AI / LLM Integration
Connect multiple LLM providers and use them for text generation and multi-turn chat from a unified API.
Use case: Add AI-powered features to your application — content generation, Q&A, summarization — using whichever provider you have access to.
How It Works
- Providers (OpenAI, Anthropic, Gemini, Ollama) are configured via the admin panel; API keys are stored in
ai.config.json.

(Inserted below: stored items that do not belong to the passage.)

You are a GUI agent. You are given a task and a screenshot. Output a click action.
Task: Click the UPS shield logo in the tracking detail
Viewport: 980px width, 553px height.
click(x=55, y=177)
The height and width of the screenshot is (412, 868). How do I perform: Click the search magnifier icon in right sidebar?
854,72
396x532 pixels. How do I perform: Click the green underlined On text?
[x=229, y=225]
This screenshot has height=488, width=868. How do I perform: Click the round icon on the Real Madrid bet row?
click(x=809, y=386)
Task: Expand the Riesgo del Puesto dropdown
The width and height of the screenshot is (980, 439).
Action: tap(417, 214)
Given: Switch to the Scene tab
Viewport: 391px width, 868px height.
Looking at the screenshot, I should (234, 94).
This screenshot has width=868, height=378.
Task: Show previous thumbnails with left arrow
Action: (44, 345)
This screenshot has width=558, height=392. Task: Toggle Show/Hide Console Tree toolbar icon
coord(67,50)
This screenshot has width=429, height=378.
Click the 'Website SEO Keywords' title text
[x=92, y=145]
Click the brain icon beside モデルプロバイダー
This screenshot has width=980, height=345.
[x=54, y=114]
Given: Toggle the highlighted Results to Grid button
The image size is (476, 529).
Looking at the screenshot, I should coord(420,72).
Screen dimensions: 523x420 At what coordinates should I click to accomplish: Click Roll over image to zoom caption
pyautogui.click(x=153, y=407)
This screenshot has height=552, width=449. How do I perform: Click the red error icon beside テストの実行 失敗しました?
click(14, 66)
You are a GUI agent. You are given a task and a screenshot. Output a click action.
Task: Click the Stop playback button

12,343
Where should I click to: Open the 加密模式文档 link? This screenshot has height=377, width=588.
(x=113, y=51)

POST /api/ai/generateandPOST /api/ai/chatproxy requests to the selected provider using nativefetch.- Each call records token usage to
ai.usage.jsonfor persistent tracking.
Supported Providers
| Provider ID | Label | Requires API Key | Default Models |
|---|---|---|---|
openai | OpenAI | Yes | gpt-4o, gpt-4o-mini, gpt-4-turbo, gpt-3.5-turbo |
anthropic | Anthropic | Yes | claude-opus-4-6, claude-sonnet-4-6, claude-haiku-4-5-20251001 |
gemini | Google Gemini | Yes | gemini-2.0-flash, gemini-1.5-pro, gemini-1.5-flash |
ollama | Ollama (Local) | No | llama3.2, mistral, codellama, phi3 |
Configuration
Providers are configured via:
- Admin panel → AI Integration → Providers tab: Enable provider, paste API key, select default model.
- Direct file edit: Edit
ai.config.jsonin the project root.
Ollama requires a running local Ollama server. Default base URL: http://localhost:11434.
Token Usage Tracking
Every call to POST /api/ai/generate, POST /api/ai/chat, and POST /api/agents/:id/run records:
- Input token count
- Output token count
- Per-provider breakdown
Data is persisted to ai.usage.json and survives server restarts. Totals are visible in the admin dashboard.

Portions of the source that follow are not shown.